Color blindness is not indicative of the medical definition of blindness and simply means that one or more sets of retinal cones did not fully develop. This results in color being perceived in an altered state by the body’s optic nerve. Generally sex-linked, more men exhibit colorblind symptoms than comparable female populations. The colorblind chromosome being attached to the X chromosome causes this. Since men only have one X and one Y chromosome and women have two X chromosomes, the chances of men’s X chromosomes having a color deficient defect are higher.

Color blindness can also result from chemical or physical damage to the eye, brain or optic nerve. Considered a mild disability, many colorblind men suffer from red-green color blindness. It is estimated that nearly eight-percent of men and half-a-percent of women suffer from some form of color blindness.

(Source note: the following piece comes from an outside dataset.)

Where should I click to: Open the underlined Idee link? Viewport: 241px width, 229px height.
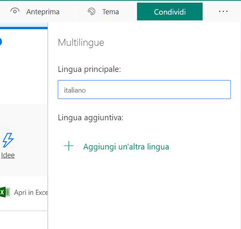click(8, 155)
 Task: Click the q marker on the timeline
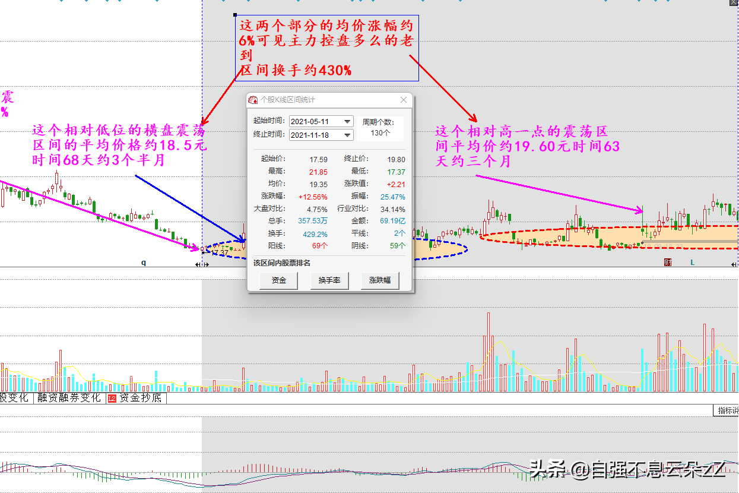(x=143, y=262)
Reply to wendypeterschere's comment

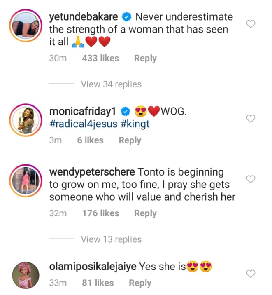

There are several types of color blindness. While some can be acquired, generally most are inherited. There are three different types of hereditary color blindness.

Monochromacy – This is known as a complete and total loss of color, where the afflicted individual only sees monochromatic – black and white – colors.

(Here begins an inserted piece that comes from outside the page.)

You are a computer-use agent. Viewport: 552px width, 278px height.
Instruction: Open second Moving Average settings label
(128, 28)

Red Monochromacy – This is rare, but causes sensitivity to light and leads to exceptionally poor vision.
Cone Monochromacy – Extremely rare, this color blindness features normal vision.

Dichromacy – This is where one of the three main color mechanisms does not function properly or is completely absent.

Protanopia – This is caused by the absence of the red retinal photoreceptors. Red appears similar to black and purple and blue cannot be distinguished from one another. Orange and red may appear to have a dim yellow appearance and some green-orange-yellow shades look yellow. This is a hereditary condition that affects 1% of the male population.
Deuteranopia – This color vision disorder affects red-green hues and is also hereditary.
Tritanopia – This rare condition results in a complete absence of blue receptors. This means that blue appears green, orange and yellow look pink and purple mimics a deep red. This disorder is associated with an altered Chromosome 7.

Anomalous Trichromacy – This is extremely common and results in color sensitivity.

Protanomaly – This is a mild condition that results in sensitivity to red receptors and makes it difficult to distinguish between red and green.
Deuteranomaly – Very common, this mildly influences red and green tones and affects nearly 5% of European males.
Tritanomaly – Extremely rare, this disorder is not sex-linked and affects blue and green, yellow and red/pink tones.

Many people who suffer from colorblindness report that they have difficulty seeing and distinguishing the difference between red and green traffic signals. Fortunately, grey shades of wholesale sunglasses help reduce the effects of color blindness. In fact, professional experts recommend that suffers avoid wholesale designer sunglasses that have red-brown or yellow-brown tints, as these don’t offer enough contrast against red traffic lights. Yellow-green lens tints offered minor difficulties for distinguishing the differences between green and yellow traffic lights.